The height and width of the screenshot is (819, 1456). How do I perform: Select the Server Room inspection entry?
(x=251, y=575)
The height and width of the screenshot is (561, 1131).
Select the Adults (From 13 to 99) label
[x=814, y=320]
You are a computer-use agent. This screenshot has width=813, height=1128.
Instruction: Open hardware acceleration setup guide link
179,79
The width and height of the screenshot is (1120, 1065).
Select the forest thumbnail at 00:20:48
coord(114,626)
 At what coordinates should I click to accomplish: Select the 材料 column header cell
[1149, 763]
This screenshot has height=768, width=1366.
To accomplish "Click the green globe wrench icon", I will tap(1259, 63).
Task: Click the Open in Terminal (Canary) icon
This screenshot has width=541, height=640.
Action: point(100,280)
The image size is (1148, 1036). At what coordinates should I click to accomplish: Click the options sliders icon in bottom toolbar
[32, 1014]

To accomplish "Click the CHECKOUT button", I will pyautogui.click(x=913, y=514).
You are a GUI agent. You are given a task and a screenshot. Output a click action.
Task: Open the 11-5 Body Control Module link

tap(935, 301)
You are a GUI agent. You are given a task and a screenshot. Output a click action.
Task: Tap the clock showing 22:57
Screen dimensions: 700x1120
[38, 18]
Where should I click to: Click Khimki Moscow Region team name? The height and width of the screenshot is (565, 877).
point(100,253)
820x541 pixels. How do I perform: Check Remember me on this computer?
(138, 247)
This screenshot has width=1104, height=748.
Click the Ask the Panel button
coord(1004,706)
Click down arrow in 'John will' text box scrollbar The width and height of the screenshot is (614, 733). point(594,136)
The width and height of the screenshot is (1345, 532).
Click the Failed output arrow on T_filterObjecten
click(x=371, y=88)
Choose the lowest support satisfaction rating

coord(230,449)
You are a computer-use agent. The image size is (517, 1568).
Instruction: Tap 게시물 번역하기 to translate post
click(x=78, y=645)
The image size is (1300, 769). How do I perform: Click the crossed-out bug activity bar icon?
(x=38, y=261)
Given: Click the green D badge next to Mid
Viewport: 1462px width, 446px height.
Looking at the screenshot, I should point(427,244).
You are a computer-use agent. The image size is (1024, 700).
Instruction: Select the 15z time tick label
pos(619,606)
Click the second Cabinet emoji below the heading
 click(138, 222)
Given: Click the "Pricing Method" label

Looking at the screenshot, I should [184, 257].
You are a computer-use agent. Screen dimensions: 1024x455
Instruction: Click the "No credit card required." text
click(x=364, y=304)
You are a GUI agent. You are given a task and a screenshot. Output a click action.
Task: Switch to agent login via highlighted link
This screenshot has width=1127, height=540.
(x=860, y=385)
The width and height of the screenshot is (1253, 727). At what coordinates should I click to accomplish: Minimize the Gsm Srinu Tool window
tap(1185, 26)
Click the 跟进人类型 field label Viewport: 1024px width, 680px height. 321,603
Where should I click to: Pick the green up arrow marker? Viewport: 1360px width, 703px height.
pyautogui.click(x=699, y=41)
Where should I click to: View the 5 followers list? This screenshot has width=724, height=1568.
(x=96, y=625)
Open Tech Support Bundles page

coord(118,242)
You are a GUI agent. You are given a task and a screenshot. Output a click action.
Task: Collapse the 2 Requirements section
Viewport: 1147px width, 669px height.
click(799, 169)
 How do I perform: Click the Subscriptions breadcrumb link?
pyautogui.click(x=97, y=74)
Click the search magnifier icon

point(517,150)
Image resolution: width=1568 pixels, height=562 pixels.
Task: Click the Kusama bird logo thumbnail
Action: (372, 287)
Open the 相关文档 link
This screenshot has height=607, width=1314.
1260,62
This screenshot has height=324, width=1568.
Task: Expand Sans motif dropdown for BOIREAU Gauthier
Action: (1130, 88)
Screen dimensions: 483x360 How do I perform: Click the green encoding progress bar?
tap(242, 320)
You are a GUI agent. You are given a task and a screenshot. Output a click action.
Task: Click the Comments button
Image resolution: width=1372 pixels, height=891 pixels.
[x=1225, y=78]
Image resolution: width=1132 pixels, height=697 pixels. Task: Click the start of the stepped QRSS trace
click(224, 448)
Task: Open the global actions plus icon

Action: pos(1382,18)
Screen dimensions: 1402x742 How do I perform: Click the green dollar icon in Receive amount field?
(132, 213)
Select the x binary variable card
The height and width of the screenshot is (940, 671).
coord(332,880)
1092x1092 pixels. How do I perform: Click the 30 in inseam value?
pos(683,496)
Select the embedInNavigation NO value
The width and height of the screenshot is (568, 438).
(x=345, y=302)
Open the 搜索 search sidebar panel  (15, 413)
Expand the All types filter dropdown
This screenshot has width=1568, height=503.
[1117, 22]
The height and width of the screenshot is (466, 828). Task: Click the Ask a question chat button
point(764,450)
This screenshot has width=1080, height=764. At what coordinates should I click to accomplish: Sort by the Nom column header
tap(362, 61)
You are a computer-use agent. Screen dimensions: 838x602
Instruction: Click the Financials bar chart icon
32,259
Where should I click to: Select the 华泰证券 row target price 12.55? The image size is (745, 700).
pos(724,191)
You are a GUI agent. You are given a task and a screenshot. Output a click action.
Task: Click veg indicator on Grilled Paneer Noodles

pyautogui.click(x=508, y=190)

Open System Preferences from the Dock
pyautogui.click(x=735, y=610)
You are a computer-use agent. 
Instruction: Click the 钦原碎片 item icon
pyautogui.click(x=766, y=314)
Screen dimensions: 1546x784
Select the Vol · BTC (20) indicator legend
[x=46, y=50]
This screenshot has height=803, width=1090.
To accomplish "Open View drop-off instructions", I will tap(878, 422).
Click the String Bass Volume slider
^^^^
▶ Written exercise: Copy out each line of the material above that contains the word "Viewport".

▶ Output for this task:
Viewport: 1462px width, 446px height.
Click the 跟进人类型 field label Viewport: 1024px width, 680px height. 321,603
Where should I click to: Pick the green up arrow marker? Viewport: 1360px width, 703px height.
Viewport: 1147px width, 669px height.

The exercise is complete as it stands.